China-based ZTE posted a 65 per cent decrease in profit in Q3 compared with the comparable 2017 period, as it continued to feel the effects of a shortlived US trade embargo.

Net profit attributable to shareholders of CNY564 million ($81.3 million) was down from CNY1.6 billion in Q3 2017, while revenue dropped 14.3 per cent to CNY19.3 billion.

Although this is in line with its prediction in August that it would return to profit in Q3 after a loss in Q2 (albeit at a lower level than in 2017) the company still expects to post a loss of up to CNY7.2 billion for the full year.

In a preliminary full year forecast, the vendor said: “The substantial decrease in results for the period from January to December 2018 compared to the same period last year was mainly attributable to the $1 billion penalty” imposed by the US government, along with “operating losses and provision for losses resulting from the suspension of the major operating activities of the company” as a result of the ban.

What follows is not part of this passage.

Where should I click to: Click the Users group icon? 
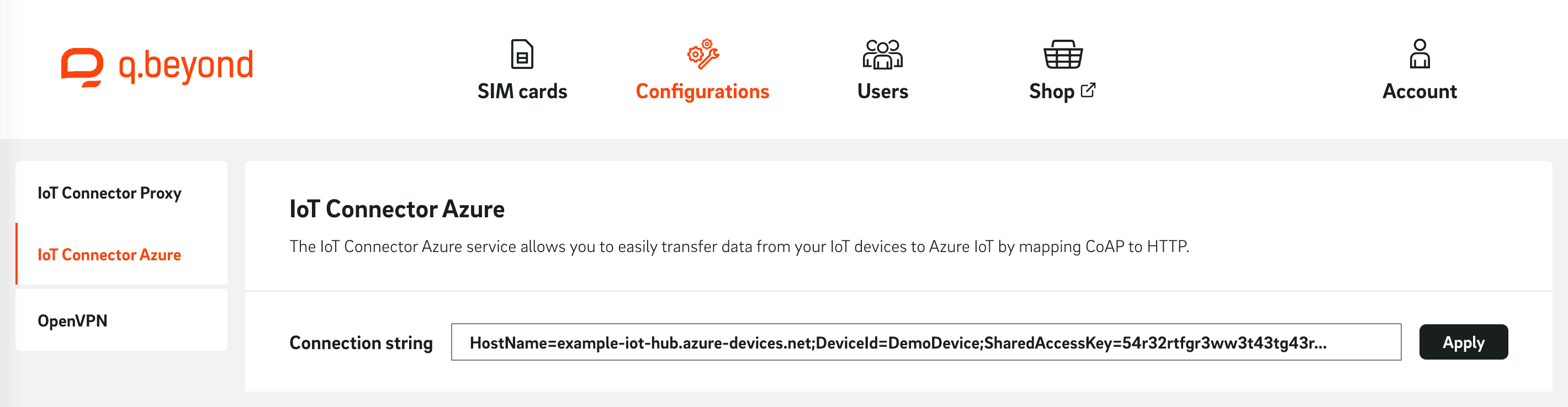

ZTE was forced to suspend its operations shortly after a US government order in April which banned US companies from selling equipment to the vendor.

The company reached a settlement in July for it to resume operations. ZTE agreed to overhaul its board and management as part of the settlement, and pay a fine of up to $1.4 billion.

In a statement on Q3 earnings, ZTE noted its major businesses are rapidly recovering, with the resumption of “normal operations in R&D, production and logistics.” During the quarter, “the company strengthened its cost control, and reduced its sales and management expenses on a year-on-year basis,” it added.

Technology progress
ZTE said it “has further deepened its 5G cooperation with operators so that its 5G products and solutions can well match the global commercialisation schedule.”

It said it wants to strengthen its core technology innovation, and invest in new 5G technology research and product development.